牙科种植的治愈时间可以缩短

用于治疗缺失患牙的牙科钛钉种植技术有了最新进展。瑞典哥特堡大学的研究人员通过对种植体表面微层及纳米层结构的研究，提出了一种新的方法，或许可以缩短患者的治愈时间。

“增加纳米层的表面活性，并改变种植体的传导性能，可以使我们自身的人体生物力学发生改变、加速种植体的结合。这样可以降低患者的不适感，提高治疗期间的生活质量。”

牙科种植体用于缺失牙的替代已有40年的历史。Peringvar Bränemark是发现钛具有良好生物相容性且骨种植后没有排斥反应的第一人，最近荣获了欧洲发明家奖。钛的表面包绕着一层薄氧化层。正是这层氧化物的特性，对该次回答还有不清楚的地方，建议申请加入www·yake#net#cn牙齿疾病QQ交流群144*2704^84了解,决定了种植体与骨组织能良好地结合。

Healing Times For Dental Implants Could Be Cut

The technology used to replace lost teeth with titanium dental implants could be improved. By studying the surface structure of dental implants not only at micro level but also at nano level, researchers at the University of Gothenburg; Sweden, have come up with a method that could shorten the healing time for patients.

"Increasing the active surface at nano level and changing the conductivity of the implant allows us to affect the body's own biomechanics and speed up the healing of the implant," says Johanna Löberg at the University of Gothenburg's Department of Chemistry. "This would reduce the discomfort for patients and makes for a better quality of life during the healing process."

Dental implants have been used to replace lost teeth for more than 40 years now. Per-Ingvar Brånemark, who was recently awarded the prestigious European Inventor Award, was the first person to realise that titanium was very body-friendly and could be implanted into bone without being rejected. Titanium is covered with a thin layer of naturally formed oxide and it is this oxide's properties that determine how well an implant fuses with the bone.

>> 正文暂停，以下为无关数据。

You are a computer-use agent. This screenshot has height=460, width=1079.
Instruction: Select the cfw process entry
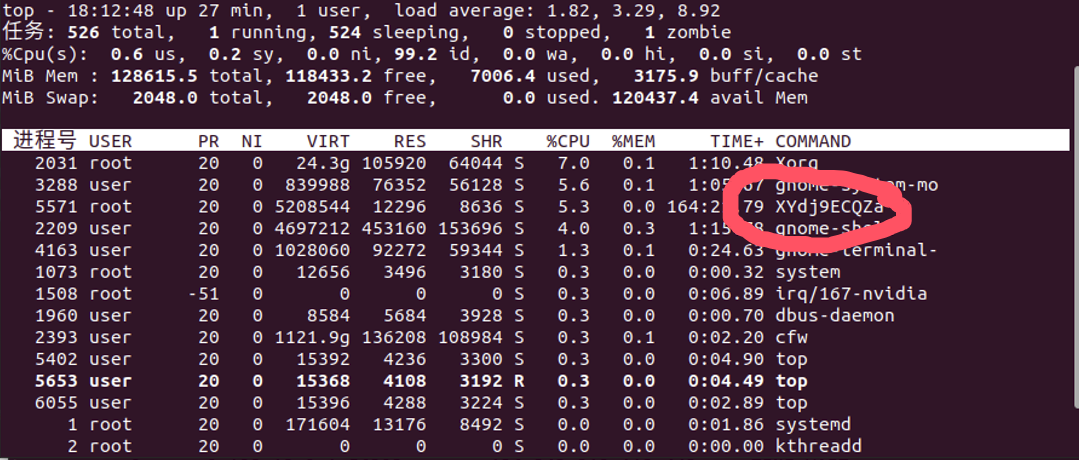tap(791, 338)
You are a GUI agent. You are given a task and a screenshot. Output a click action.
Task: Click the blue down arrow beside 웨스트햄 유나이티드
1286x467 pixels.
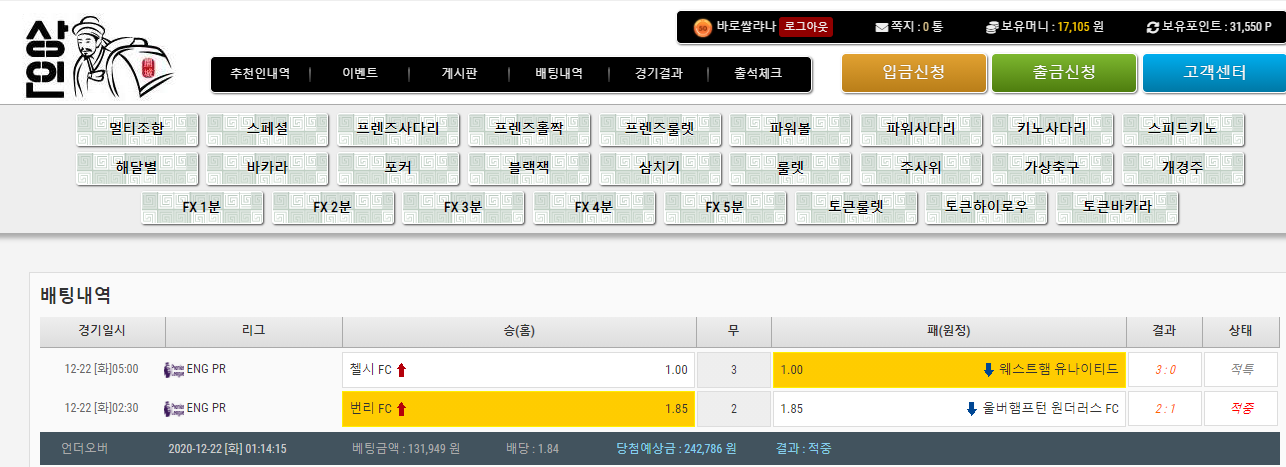[x=988, y=370]
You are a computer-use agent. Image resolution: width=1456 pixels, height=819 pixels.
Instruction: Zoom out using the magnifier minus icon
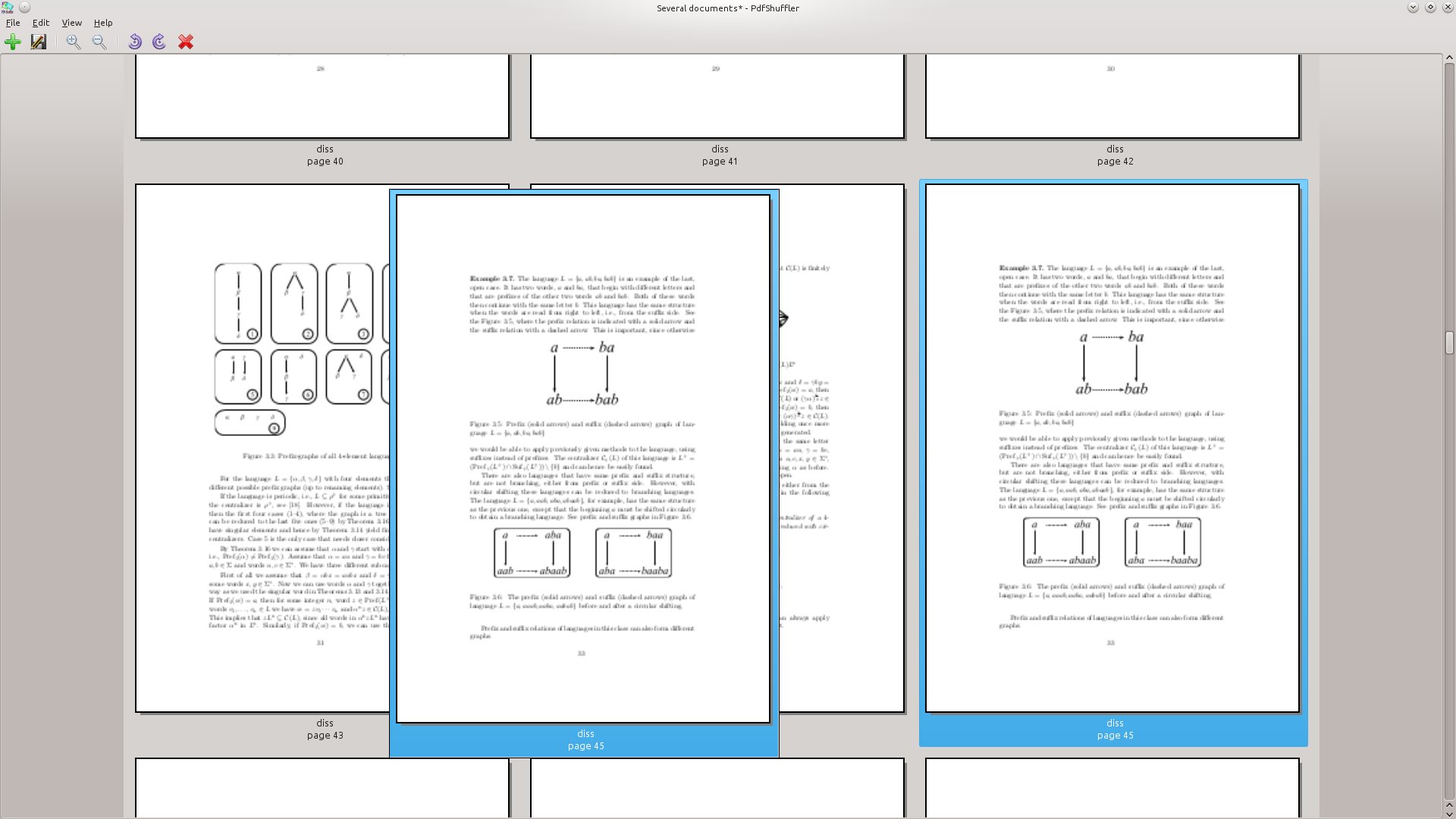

It became clear at an early point that a rough surface was better than a smooth one, and the surface of today's implants is often characterised by different levels of roughness, from the thread to the superimposed nanostructures. Anchoring the implant in the bone exerts a mechanical influence on the bone tissue known as biomechanical stimulation, and this facilitates the formation of new bone. As the topography (roughness) of the surface is important for the formation of new bone, it is essential to be able to measure and describe the surface appearance in detail. But roughness is not the only property that affects healing.

Johanna Löberg has come up with a method that describes the implant's topography from micrometre to nanometre scale and allows theoretical estimations of anchoring in the bone by different surface topographies. The method can be used in the development of new dental implants to optimise the properties for increased bone formation and healing. She has also studied the oxide's conductivity, and the results show that a slightly higher conductivity results in a better cell response and earlier deposition of minerals that are important for bone formation.

The results are in line with animal studies and clinical trials of the commercial implant OsseoSpeed (Astra Tech AB), which show a slightly higher conductivity for the oxide and also an exchange between hydroxide and fluoride on the surface of the oxide. Surfaces with a well-defined nanostructure have a larger active area and respond quickly to the deposition of bone-forming minerals.

The project is a collaboration between the University of Gothenburg and Astra Tech AB in Mölndal, and will be further evaluated in follow-up studies.

The thesis Integrated Biomechanical, Electronic and Topographic Characterization of Titanium Dental Implants was successfully defended at the University of Gothenburg.